Um estudo da antropóloga Débora Diniz publicado na revista Ciência e Saúde Coletiva em 2023 indica que as mulheres negras apresentam uma probabilidade 46% maior de fazer um aborto, com relação às mulheres brancas. "Indicadores como tempo para o início do atendimento ou acesso a um leito são racialmente diferenciados. As mulheres negras são também as que têm mais medo de represálias ao buscar os serviços de saúde".
Obviamente, os projetos dos bolsonaristas pró-família também ignoram que, em média, 38 meninas de até 14 anos se tornam mães a cada dia no Brasil, o que pode tornar a criminalização do aborto após as 22 semanas ainda mais desumano e fora de lógica.

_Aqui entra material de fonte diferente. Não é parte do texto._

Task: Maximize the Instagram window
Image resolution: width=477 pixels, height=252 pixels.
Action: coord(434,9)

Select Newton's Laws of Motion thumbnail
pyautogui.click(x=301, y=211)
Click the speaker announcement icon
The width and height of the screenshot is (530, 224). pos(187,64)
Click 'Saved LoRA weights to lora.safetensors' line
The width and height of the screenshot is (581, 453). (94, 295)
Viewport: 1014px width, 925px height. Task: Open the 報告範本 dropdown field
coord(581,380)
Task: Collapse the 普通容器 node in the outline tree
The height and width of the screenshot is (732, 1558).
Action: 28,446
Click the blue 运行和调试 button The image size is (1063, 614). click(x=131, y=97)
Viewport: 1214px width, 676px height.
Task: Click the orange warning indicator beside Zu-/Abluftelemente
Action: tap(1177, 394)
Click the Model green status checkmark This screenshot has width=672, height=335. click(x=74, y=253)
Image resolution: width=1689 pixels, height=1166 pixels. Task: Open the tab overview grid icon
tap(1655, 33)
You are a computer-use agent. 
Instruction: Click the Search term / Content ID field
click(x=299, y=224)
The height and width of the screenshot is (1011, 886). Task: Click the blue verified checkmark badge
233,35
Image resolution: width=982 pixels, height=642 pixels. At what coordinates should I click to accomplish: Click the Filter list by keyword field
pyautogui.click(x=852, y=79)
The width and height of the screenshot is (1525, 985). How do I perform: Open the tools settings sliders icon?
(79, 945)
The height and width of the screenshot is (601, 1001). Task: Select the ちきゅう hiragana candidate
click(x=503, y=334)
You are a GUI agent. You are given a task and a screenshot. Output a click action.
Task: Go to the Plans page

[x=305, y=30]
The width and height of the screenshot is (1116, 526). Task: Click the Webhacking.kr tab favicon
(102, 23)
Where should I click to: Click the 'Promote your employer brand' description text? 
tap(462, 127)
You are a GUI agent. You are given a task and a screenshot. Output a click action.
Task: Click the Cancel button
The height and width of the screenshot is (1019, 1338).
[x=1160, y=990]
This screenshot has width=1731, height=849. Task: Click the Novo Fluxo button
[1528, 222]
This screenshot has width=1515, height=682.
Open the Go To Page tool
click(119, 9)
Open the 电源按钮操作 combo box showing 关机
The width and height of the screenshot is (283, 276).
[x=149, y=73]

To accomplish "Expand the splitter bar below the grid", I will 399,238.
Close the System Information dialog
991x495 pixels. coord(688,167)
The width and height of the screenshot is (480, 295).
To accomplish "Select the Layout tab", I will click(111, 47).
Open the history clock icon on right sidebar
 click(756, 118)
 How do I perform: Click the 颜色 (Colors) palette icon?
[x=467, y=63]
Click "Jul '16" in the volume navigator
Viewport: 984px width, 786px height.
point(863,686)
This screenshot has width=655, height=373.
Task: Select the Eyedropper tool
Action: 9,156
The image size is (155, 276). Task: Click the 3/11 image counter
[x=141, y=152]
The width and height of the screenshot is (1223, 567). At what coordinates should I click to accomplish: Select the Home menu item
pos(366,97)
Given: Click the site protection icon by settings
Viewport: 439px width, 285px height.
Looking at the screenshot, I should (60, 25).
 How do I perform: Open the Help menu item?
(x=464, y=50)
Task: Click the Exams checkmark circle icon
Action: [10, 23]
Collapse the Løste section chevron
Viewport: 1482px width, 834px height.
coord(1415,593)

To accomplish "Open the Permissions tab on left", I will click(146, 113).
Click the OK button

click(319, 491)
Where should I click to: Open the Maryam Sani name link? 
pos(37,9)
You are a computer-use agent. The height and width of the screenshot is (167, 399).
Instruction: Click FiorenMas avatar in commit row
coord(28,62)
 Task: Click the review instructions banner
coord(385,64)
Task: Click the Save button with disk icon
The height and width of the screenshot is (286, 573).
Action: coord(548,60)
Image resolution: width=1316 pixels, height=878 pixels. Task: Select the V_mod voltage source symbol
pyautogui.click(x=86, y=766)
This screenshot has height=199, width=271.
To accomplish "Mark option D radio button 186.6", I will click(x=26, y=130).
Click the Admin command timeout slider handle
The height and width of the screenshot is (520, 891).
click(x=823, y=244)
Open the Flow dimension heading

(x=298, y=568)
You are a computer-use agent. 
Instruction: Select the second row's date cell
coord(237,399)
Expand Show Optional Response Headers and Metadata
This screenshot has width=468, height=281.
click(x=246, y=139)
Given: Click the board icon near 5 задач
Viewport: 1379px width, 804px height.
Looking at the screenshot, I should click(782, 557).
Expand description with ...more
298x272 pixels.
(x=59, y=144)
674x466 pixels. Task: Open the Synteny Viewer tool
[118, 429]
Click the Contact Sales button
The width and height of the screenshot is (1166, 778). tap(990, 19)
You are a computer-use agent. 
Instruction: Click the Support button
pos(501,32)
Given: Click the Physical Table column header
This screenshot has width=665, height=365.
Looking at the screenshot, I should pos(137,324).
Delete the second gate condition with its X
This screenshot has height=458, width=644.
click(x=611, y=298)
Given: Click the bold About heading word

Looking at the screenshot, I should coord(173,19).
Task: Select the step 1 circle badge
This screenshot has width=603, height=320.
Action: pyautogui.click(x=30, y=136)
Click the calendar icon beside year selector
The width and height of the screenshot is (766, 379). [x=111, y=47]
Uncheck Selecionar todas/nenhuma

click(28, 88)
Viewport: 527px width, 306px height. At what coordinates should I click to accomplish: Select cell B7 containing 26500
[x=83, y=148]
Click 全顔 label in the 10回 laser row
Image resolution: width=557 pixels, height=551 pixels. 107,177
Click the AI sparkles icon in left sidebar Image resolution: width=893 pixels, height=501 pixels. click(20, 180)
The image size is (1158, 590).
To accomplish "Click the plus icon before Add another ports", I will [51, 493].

Fora da realidade - Os projetos apresentados pelos conservadores ignoram as dimensões mais complexas da saúde e da vida da mulher nas situações do aborto. Um projeto da extremista Carla Zambelli, semelhante a outros que tramitam - na casa, fala em assegurar aos nascituros máxima proteção, "impedindo que possa o Poder Judiciário extrapolar, neste aspecto, aquilo que o povo brasileiro decidiu através de seus representantes eleitos e positivado em lei".
Outro documento mais recente, assinado por diversos parlamentares, entre eles Eduardo Bolsonaro, diz que "a gestante, seu companheiro e núcleo familiar são, de fato, vítimas dos mercenários da morte, que enriquecem com o sangue de inocentes".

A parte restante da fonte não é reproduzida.